The challenges and opportunities inherent in this hierarchy need to be embedded in the
way creative people think about and develop marketing communications. Unless creative
ideas and programs organically lend themselves to this construct, they miss the mark.

A New Ethic of Success Has Changed the Measurement Metrics of Effectiveness.

And again, Social Media has been the catalyst for some of this change.
This really came into dramatic focus for me in October of last year when I
had the opportunity to be a real- time blogger embedded at the World
Business Forum in New York City. CEO after CEO and some of the best
Global thought leaders talked about the future of business. Here are the highlights
relevant to this discussion.

The Hard Assets that are traditionally used to gauge the strength and value of a business
are as important as ever. However, they are the “table stakes” of today…. costs of entry.
Soft Assets are increasingly seen as the business differentiators of the future. Here’s a
sampling of the descriptions and comments that permeated their talks and filled the blogs.
Values Based Business – Culture
Purpose Driven Marketing – Passion
Trust Built on Transparency - Truth
Corporate Responsibility That Fosters Collaboration
“Healthy” Companies That Act “Human”

If these words sound familiar, they should. This IS the language of Social Media. And,
these differentiators are changing the way Socially Responsible businesses see “Profit”.
Now it’s a three tiered Enlightened Profit that matters.

Dollar Profit – Fiscal financial performance

Emotional Profit – Employee/stakeholder rewards
Greater Good Profit – Positive community impact

These are major, important, shifts that are taking place in big, medium and small
businesses everywhere. These are our clients. We can lead by listening to them.

Mad Men &Women 3.0 – What’s Next.

This convergence of changes brought about by Social Media (The 5 Pillar “Ps”, The New
Communications Hierarchy, Enlightened Metrics of Success) has created a perfect storm
of opportunity for the advertising business. This is powerful stuff that demands the
Advertising Agency business fix a business model that is outdated and find sharper more
relevant operating models. The business is struggling for answers. That’s because coming
up with smart, sustainable solutions first requires a major Madison Avenue “Mindset
Makeover”. Here are my six thought starters:

See Social Media As A Disruptive Gift. Digitally enabled Social

Media is one of the best things that happened to our business. It
opens the door to an unparalleled opportunity to get closer to the
consumer than ever before. We can unleash our creativity to
engage in meaningful communication across an expanding array
of both old and new media and get back to what advertising was
always intended to be…“The art of one-on-one persuasion”. This
recent statement from Bob McDonald, CEO of Procter & Gamble sums up just how far it
can take us.
“What I would like to have is a one on one relationship with 7 billion people in
the world and be able to customize offerings for those 7 billion people. Digital
allows that relationship.”

Hear Harder And Listen Softer. Take Chris Brogan’s advice

and “grow bigger ears”. Put away the megaphones and devote
ample resources to becoming expert at listening to what people
feel. Next, develop response and engagement skills that are as
proficient and valued as creative abilities. Then, be as good at
sharing and helping as we have been at shouting and selling.

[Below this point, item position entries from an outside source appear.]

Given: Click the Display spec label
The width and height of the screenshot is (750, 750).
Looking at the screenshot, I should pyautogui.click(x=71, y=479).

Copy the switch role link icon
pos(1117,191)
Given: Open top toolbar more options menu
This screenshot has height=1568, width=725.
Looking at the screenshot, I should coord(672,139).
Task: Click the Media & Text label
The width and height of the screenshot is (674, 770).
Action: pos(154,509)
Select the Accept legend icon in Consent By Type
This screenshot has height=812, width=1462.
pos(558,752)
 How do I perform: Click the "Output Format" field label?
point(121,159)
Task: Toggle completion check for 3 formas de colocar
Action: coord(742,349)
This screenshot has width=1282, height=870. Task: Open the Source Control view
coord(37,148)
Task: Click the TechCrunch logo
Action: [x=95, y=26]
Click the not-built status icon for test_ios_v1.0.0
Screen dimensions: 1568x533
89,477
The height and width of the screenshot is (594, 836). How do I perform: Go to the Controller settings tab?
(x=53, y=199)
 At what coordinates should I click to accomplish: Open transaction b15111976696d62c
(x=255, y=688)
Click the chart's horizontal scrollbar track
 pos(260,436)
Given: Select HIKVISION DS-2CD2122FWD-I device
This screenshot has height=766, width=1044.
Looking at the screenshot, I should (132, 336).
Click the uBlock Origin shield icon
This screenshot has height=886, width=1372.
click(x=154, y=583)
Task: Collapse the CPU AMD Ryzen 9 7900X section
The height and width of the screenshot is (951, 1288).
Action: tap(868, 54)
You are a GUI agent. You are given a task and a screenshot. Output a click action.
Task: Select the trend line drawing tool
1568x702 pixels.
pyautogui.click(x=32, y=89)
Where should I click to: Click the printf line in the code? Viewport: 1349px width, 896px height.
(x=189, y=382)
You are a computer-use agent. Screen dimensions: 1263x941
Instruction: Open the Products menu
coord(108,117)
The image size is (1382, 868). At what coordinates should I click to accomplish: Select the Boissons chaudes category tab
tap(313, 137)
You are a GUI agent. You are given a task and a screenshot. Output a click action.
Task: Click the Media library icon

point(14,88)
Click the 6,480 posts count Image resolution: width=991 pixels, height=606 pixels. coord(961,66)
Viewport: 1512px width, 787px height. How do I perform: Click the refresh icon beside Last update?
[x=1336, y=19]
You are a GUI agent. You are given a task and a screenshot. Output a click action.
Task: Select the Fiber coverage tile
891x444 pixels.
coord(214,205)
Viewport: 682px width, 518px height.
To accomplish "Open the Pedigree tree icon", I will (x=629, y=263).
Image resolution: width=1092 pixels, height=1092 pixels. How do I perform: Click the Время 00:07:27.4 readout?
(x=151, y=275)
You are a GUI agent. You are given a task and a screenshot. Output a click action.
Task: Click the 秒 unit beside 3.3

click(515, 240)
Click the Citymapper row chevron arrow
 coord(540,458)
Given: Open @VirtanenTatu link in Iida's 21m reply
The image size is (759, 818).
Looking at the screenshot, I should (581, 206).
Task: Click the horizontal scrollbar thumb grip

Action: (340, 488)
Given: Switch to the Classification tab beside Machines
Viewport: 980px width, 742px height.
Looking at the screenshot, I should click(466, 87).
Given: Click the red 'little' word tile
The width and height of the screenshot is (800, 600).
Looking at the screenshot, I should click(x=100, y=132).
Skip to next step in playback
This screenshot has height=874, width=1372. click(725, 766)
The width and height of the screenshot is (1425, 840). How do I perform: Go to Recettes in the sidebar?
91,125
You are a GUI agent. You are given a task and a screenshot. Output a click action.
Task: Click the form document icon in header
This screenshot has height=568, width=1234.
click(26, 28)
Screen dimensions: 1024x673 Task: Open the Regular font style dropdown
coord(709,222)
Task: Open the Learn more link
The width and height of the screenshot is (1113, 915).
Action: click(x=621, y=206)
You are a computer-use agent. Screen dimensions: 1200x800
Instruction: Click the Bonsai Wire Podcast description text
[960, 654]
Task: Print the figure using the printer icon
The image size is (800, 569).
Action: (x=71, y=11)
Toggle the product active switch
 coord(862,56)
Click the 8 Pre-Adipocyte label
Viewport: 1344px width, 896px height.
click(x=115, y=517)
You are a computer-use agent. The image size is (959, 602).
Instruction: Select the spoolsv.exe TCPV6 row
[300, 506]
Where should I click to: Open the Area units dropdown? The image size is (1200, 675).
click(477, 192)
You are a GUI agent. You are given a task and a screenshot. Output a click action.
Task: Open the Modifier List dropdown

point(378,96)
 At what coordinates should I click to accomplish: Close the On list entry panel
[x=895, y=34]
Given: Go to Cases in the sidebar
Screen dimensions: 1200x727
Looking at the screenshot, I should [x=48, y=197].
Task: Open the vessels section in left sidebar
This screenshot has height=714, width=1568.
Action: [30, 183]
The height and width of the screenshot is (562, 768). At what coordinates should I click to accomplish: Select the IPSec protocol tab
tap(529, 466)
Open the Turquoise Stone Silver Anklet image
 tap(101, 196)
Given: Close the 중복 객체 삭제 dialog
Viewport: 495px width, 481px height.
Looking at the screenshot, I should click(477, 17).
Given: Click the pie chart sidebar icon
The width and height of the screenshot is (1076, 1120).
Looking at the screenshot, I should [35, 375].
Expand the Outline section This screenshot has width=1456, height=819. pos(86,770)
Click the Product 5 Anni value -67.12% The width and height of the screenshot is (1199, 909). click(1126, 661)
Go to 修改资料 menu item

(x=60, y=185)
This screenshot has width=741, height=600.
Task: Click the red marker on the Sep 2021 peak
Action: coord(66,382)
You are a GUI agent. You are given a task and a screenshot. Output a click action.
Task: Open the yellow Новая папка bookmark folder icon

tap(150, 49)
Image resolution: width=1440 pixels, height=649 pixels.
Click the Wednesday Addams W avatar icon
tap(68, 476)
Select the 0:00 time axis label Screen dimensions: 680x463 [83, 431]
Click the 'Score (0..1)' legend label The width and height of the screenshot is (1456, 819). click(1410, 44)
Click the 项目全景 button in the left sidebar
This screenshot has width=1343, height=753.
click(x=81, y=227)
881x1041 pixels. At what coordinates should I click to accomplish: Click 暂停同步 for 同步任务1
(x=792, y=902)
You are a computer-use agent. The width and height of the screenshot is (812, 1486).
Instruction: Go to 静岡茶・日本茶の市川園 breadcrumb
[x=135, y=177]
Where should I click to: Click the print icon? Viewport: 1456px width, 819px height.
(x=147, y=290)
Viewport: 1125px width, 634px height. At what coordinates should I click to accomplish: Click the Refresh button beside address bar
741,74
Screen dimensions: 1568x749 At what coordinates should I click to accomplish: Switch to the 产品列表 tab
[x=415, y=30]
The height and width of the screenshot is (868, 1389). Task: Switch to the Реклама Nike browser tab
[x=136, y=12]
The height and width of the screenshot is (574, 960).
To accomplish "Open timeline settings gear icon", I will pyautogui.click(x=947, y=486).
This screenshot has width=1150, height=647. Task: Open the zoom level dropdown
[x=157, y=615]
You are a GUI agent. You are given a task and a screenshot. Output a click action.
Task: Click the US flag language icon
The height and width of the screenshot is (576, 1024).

Become Maestros. Give up the Masters of the Universe

persona that came with the territory of directed “broadcast”
messaging. New Media. Old Media. Social Media. There’s a place
for it all. Agencies should see themselves as conductors of a
symphony orchestra containing an array of communications
instruments interacting harmoniously for the consumer.
Embrace “Collabetition”. Resist the urge to say we can do it all.
Reframe the debates about digital versus traditional agencies.
Today, media moves too fast and consumers move even faster
for there to be one best solution for everything. When necessary
collaborate with like-minded competitors to deliver A+Ideas for
clients. When done with transparency, equitable compensation
will flow from value added and creative gratification from the
impact of the ideas and programs delivered.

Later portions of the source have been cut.